FOR THE STRENGTH OF OUR COMMUNITY
A study completed by ULI Sacramento District Council shows the value that museums, arts venues, sports, and recreation opportunities bring to creating and stimulating a regional economy. According to their research, civic amenities are proven to contribute to economic vitality by making a city or region an attractive business center, sparking urban redevelopment, increasing property values, improving public safety, raising the visibility of a city or region and generating money through tourism.

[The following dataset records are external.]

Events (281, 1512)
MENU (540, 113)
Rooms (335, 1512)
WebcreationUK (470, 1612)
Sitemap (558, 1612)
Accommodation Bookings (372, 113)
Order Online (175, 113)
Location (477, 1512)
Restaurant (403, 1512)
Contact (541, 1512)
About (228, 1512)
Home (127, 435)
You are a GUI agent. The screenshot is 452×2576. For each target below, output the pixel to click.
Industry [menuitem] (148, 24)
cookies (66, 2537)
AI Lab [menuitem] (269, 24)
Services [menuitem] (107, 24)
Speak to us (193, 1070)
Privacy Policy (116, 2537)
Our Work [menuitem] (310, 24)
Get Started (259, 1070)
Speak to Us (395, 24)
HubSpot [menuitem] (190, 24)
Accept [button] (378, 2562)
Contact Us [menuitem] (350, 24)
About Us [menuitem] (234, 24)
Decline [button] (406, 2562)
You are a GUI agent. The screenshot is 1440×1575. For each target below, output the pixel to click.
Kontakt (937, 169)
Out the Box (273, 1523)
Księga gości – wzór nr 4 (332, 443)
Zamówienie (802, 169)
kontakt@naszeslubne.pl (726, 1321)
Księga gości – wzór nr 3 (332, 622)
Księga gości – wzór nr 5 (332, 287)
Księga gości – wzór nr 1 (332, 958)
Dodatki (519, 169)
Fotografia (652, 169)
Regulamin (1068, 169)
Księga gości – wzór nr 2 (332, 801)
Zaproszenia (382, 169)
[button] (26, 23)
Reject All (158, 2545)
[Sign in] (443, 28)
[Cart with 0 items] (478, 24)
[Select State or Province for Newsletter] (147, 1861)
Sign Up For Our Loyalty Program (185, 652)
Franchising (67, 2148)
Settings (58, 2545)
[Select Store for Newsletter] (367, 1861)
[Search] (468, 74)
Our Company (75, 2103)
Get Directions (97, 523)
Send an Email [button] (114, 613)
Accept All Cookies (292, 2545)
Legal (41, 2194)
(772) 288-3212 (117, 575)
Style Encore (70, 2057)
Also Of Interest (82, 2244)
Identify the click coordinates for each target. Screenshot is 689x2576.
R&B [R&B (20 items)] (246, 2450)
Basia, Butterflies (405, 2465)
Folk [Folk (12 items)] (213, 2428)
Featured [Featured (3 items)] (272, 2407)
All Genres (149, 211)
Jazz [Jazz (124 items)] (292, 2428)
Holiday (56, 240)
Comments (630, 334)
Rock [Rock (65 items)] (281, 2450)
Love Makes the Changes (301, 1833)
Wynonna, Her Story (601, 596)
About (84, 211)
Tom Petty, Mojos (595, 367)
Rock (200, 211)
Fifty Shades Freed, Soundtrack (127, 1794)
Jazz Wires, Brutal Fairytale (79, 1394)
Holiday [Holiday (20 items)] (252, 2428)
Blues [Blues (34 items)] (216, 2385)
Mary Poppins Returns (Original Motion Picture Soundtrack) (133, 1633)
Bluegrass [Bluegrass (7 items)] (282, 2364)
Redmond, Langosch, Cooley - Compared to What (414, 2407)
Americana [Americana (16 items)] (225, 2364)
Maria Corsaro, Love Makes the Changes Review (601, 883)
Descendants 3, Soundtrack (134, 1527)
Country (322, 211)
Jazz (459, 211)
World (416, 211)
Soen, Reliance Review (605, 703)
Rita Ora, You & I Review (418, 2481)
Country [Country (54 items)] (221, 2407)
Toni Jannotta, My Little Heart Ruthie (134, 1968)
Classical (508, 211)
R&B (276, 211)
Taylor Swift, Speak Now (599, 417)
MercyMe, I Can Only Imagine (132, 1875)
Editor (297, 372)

Such civic amenities play an important role in the desire to live in a given area.
THE ECONOMIC IMPACT OF THE CENTRAL MONTANA SPORTS COMPLEX
By The Numbers
- 3,000 people attend the Montana Youth Soccer State Tournament and spend 1.2-1.5 million dollars over three days.
- 5,000 people attend the Class “A” Basketball Tournament and put 2 million dollars into the local economy.
- 6,000 people attend the Montana State Wrestling Tournament and put 2.7 million dollars into the local economy.
- 7,000 people attend the State Class B Basketball Tournament and spend 3 million dollars into the local economy.
We estimate that our sports and entertainment complex will:
- Create 90-108 jobs (50-60 direct and 30-48 indirect jobs during the 10 month construction phase of the complex.*
- Create 144-180 jobs (80-100 direct and 64-80 indirect jobs during the ongoing operations of the complex.*
- Spend 1.2 million dollars annually, both directly and indirectly with the local business.
- Serve as a larger, long-term economic catalyst for Great Falls.
Other cities, with similarities to Great Falls, have benefitted from the existence of sports and entertainment facilities. And when strategically located, like ours being centrally located in Montana, such facilities have spurred economic growth beyond the facility itself. A few good examples include:
Starfire Sport in Tukwila, Washington
Sportsplex West in Waukee Iowa and
Lansing Indoor Sports Arena in Lansing, Michigan.
As spending takes place in the local and regional economy it represents revenue to the Central Montana Sports Complex and to area restaurants, shops and other retail establishments. These entities, in turn, spend this revenue for various goods and services both inside and outside the local and state economies. Further, the employees who work for these businessesspend a portion of their income in the local and state economies. As this additional spending occurs, it becomes income to other entities which in turn re-spend that money.
* There are a variety of multiplier modeling techniques available that can be used to estimate the economic benefit and jobs created based on the total construction cost and ongoing operational revenue generated from a particular facility. These models produce only estimates and are subject to the accuracy of the underlying assumptions. The economic impacts resulting from the calculations that utilize the economic multipliers only capture a portion of the economic benefits of various projects. It is also important to consider how the construction project and future operations of the facility support ongoing economic activity once the project is complete.